**Required work:**
Take the lines below beginning at the line that has "Task: Change chart type of Conv. value chart" and stopping after the line that has "Where should I", and print them exactly as they are, with no other lines.

**Data:**
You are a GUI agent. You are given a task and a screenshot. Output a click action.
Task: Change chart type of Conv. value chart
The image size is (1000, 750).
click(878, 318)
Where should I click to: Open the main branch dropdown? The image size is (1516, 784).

* * *

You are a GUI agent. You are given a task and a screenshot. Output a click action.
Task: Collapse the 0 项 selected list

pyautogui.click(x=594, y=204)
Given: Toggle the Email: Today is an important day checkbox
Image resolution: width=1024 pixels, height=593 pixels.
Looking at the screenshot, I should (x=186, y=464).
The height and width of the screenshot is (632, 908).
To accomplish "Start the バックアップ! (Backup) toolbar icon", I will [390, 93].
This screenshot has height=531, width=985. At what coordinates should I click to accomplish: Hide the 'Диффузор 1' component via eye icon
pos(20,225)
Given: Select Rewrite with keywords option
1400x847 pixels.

**Output for this exercise:**
Task: Change chart type of Conv. value chart
The image size is (1000, 750).
click(878, 318)
Where should I click to: Open the main branch dropdown? The image size is (1516, 784).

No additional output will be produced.